Now, one thing not to confuse with the idea of a genre is that of a medium. A medium is the form in which something is delivered, so we might say the medium of gothic novel is a printed book, or the medium of a superhero movie is that of film. Medium describes the kind of technology that is used to convey a story to us, but doesn’t necessarily help us understand the genre of what we’re reading or watching. People often ask me is email a genre of writing? And I respond by asking when writing an email if we’re required to write in a particular way. And for the most part, we’re not. In email, you can write a love letter, you can write an angry message to the company that sold you a dodgy product, or you can write a poem. Email itself might suggest certain kinds of writing – for example, you shouldn’t break up with someone through email – but it’s a medium that can hold lots of different genres – it itself is not a genre. Describing and analyzing genre is a powerful way to understand how narratives work, and a really useful way to make sense of stories and texts that surround us.

Want to cite this?

MLA Citation: Pflugfelder, Ehren. "What is a Genre?" Oregon State Guide to English Literary Terms, 12 Feb. 2020, Oregon State University, https://liberalarts.oregonstate.edu/wlf/what-genre. Accessed [insert date].

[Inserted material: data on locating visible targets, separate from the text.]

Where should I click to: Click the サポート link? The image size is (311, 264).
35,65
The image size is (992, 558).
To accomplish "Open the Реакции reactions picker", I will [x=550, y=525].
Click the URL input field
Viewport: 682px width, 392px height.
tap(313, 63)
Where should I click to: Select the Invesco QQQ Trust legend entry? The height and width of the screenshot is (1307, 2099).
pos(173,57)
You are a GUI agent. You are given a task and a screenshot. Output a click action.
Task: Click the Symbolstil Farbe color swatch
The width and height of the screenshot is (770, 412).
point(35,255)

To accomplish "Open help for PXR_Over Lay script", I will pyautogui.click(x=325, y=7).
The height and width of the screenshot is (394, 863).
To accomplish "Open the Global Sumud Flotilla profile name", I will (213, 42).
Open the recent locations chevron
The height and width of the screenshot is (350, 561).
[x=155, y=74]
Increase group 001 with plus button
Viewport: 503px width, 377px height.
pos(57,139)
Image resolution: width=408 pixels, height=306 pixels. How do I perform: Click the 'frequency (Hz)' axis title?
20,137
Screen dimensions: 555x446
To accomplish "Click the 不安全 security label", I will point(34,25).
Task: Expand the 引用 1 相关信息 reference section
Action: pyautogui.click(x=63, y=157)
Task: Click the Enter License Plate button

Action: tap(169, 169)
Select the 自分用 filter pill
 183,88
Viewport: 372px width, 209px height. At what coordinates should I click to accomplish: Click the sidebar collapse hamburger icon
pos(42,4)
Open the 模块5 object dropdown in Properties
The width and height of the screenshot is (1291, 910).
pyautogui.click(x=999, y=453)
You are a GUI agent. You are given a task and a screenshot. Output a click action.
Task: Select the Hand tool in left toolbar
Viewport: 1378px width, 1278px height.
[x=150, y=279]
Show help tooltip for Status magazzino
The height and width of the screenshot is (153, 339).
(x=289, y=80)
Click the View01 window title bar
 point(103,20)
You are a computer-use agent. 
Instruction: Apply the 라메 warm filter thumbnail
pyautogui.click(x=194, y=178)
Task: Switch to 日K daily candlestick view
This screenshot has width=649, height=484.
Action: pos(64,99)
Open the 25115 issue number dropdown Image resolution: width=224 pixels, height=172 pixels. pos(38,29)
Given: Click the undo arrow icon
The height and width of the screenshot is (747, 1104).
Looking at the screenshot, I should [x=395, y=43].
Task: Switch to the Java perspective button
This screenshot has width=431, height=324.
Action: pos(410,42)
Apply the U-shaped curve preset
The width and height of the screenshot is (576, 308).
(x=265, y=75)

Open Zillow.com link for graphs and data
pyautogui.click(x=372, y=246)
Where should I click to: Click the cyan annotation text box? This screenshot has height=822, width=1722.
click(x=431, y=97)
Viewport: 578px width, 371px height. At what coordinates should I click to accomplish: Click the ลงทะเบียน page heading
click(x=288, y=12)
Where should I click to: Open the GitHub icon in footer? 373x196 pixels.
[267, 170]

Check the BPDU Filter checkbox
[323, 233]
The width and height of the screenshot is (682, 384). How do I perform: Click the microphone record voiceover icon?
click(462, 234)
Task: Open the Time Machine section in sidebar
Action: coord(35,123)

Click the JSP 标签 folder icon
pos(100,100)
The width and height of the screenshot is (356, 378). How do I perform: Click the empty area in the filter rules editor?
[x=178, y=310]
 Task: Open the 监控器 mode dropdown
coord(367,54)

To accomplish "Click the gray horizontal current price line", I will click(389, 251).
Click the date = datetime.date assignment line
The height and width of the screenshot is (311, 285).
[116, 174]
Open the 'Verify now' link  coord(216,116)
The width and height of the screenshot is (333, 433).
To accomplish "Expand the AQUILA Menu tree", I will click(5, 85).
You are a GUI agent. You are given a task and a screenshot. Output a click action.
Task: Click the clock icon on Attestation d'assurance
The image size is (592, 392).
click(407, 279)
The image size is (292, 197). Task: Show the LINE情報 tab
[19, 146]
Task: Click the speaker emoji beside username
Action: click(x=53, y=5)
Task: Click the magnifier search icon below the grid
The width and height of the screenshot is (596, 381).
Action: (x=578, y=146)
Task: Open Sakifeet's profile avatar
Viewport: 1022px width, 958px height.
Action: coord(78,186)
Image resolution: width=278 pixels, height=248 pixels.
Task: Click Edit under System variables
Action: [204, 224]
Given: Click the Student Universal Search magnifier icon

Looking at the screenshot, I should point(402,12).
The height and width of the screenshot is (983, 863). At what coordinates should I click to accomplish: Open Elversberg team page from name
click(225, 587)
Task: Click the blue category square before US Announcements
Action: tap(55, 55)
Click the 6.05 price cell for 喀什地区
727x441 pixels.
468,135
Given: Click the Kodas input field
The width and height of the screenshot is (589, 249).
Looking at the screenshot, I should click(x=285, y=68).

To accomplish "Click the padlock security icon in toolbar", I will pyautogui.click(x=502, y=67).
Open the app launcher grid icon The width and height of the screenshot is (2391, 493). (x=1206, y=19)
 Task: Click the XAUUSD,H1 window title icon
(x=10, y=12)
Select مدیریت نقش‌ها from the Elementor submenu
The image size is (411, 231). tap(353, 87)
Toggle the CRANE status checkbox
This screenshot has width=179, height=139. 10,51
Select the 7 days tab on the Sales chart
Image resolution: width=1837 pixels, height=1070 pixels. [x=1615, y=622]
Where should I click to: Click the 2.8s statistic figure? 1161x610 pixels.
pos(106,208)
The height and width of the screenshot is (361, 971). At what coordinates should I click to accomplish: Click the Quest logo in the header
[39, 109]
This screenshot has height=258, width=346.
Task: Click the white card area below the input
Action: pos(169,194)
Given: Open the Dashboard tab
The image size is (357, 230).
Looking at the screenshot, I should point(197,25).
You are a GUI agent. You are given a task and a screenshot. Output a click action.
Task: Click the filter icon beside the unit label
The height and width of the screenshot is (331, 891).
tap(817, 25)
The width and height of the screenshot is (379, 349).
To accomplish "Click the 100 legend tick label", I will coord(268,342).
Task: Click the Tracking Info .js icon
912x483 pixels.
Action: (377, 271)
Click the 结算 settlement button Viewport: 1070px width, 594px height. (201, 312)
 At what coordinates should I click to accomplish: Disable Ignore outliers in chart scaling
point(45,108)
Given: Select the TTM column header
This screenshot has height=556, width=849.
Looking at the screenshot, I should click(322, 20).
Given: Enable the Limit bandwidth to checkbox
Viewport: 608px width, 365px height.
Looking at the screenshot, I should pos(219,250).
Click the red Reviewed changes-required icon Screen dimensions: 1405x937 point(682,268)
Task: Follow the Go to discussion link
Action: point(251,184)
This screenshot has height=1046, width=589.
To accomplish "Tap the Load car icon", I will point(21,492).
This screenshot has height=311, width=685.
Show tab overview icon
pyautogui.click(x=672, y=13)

Further Resources for Teachers

Other examples of texts that parody the genres within which they work include Jorge Luis Borges's short story "Death and the Compass," Karen Russell's "Vampires in the Lemon Grove," Lewis Carroll's "Jabberwocky," Paolo Bacigalupi's "The Tamarisk Hunter," William Shakespeare's Sonnet 130, and Chris Ware's strange short graphic narrative "Thrilling Adventure Stories (I Guess)." For an example of a character who laughs at the genre he has found himself in, see our "What is a Flashback?" video.

Writing prompt: Select one of the above examples and explain how the author invokes the genre being parodied through the example's form or content. Next, try to explain the significance of the parody. What insight does the parody provide into the limitations of the genre? What tone or attitude does the poem or short story take towards the genre it parodies?